Verbal descriptions are pretty much useless to me in this area because everyone describes ideal transformers. Inductive coupling was the hardest thing for me to wrap my head around when I started learning electronics because it varies so much from the ideal scenario.
 

MisterBill2

Joined Jan 23, 2018
17,800
A more detailed answer to the question in post #1 is simply that a voltage applied to any one winding will appear on all of the other windings in proportion to the turns ratio. ALL COMMON transformers are bi-directional, signals will travel in either direction equally well.
Some very special transformers are a bit different, and they are much more complex. That includes "flux-gate" devices, used in some compass systems.
 

MrAl

Joined Jun 17, 2014
11,268
You'll learn a lot by winding transformers and taking measurements. I recommend starting with isolated low voltage DC-DC converter circuits because it's the same principle.

Verbal descriptions are pretty much useless to me in this area because everyone describes ideal transformers. Inductive coupling was the hardest thing for me to wrap my head around when I started learning electronics because it varies so much from the ideal scenario.
Hi,

I could post a couple models if that would help. They include the leakage inductance so it's a bit more practical. This isn't the models you might find in LT Spice, these are models where you can set the various inductances to find out how it changes the entire circuit.

This goes for anyone else also interested in this. It's a bit more difficult to do but not exceedingly so.
 

MaxHeadRoom

Joined Jul 18, 2013
28,513
How multiple winding transformer work
for example if I have 1 winding in the primary and 2 windings in the secondary (like the topology in the picture).
What Happen if I connect the port (5-6) to ac voltage? what I will see at port (3-4) and (2-1)?
There is a leakage to port (3-4) if I put sine wave at port 5-6?
and what happend if I put sine wave at port (1-2)?
But powering a secondary as use as a primary the device suffers loss of efficiency, This is why primary's are typically always wound first, with secondary's wound over the primary.
 

k1ng 1337

Joined Sep 11, 2020
910
Hi,

I could post a couple models if that would help. They include the leakage inductance so it's a bit more practical.
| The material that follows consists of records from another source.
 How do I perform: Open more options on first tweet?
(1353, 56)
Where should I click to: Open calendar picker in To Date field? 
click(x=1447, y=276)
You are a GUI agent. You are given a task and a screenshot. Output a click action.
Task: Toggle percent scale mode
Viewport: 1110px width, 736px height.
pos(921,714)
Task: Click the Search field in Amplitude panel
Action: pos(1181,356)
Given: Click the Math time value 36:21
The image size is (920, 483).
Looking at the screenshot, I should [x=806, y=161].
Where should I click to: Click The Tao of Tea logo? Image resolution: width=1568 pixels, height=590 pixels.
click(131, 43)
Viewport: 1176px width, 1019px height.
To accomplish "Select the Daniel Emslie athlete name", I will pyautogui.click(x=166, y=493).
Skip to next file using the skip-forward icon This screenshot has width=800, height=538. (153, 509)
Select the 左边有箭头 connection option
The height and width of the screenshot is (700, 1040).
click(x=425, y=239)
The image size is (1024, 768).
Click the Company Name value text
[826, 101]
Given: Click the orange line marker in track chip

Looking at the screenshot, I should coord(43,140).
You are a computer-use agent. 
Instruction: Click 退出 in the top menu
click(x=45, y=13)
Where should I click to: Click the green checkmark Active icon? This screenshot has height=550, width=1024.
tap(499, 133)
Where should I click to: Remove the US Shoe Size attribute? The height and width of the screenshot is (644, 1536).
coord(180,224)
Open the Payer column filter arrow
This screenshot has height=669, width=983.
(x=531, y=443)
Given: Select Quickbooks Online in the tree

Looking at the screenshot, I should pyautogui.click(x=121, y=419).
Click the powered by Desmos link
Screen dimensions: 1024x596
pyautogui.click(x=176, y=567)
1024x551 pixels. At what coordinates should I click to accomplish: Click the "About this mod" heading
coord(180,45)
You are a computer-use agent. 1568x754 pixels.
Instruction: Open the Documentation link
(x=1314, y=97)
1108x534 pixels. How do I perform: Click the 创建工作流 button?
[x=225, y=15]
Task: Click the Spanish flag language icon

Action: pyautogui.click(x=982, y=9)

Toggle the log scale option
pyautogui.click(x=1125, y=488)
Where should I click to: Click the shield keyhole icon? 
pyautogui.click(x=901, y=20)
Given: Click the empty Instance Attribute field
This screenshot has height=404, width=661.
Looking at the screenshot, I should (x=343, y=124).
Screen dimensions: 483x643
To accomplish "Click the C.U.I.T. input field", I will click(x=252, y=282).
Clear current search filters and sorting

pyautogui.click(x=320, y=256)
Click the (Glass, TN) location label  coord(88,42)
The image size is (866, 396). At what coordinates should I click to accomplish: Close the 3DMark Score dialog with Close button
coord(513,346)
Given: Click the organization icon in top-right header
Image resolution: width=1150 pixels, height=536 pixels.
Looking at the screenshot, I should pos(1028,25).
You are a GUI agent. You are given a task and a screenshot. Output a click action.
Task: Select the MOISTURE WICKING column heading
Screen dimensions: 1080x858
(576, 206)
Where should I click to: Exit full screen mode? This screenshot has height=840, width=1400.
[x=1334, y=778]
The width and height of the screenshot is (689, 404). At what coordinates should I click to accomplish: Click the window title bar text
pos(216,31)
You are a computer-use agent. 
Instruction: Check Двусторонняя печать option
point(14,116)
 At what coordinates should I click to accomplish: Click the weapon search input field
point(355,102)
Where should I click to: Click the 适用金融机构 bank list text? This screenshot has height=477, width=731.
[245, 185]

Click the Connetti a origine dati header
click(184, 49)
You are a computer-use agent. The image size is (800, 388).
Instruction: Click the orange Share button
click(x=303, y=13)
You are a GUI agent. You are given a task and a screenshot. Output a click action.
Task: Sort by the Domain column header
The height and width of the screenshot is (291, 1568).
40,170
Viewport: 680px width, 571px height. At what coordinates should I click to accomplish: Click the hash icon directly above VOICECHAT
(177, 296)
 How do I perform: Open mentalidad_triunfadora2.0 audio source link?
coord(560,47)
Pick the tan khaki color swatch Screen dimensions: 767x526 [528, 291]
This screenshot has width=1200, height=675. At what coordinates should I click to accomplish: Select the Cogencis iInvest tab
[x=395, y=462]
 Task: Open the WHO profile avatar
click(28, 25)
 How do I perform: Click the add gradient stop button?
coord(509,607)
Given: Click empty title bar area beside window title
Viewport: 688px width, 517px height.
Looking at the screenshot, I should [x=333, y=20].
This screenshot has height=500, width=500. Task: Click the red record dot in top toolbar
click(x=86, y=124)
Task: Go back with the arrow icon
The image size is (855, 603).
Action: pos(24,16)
This isn't the models you might find in LT Spice, these are models where you can set the various inductances to find out how it changes the entire circuit.

This goes for anyone else also interested in this. It's a bit more difficult to do but not exceedingly so.
I'm interested.
 

crutschow

Joined Mar 14, 2008
34,047
But powering a secondary as use as a primary the device suffers loss of efficiency, This is why primary's are typically always wound first, with secondary's wound over the primary.
Also I the secondary is normally wound with a few more turns than the theoretical to allow for winding resistance so that the rated voltage is achieved at rated load current.
This would mean a 1:1 isolation transformer would have a lower voltage if the primary and secondary were reversed.
 

MisterBill2

Joined Jan 23, 2018
17,800
Transformers typically are used in one of two classes, either for Power, where they serve to change voltage levels and provide isolation, or Signal, where they transform variable voltages to other amplitudes and impedence levels and provide isolation as well.
Power transformers are mostly optimized for efficiency , while signal transformers are usually designed for minimum signal distortion. And in most instances minimizing the cost is also a factor in the design,
Those goals are often in competition, and so in many cases signal transformers do not serve well as power transformers, and many power transformers serve poorly in audio applications.
The result is that transformer design is more complex than the basic formulas imply.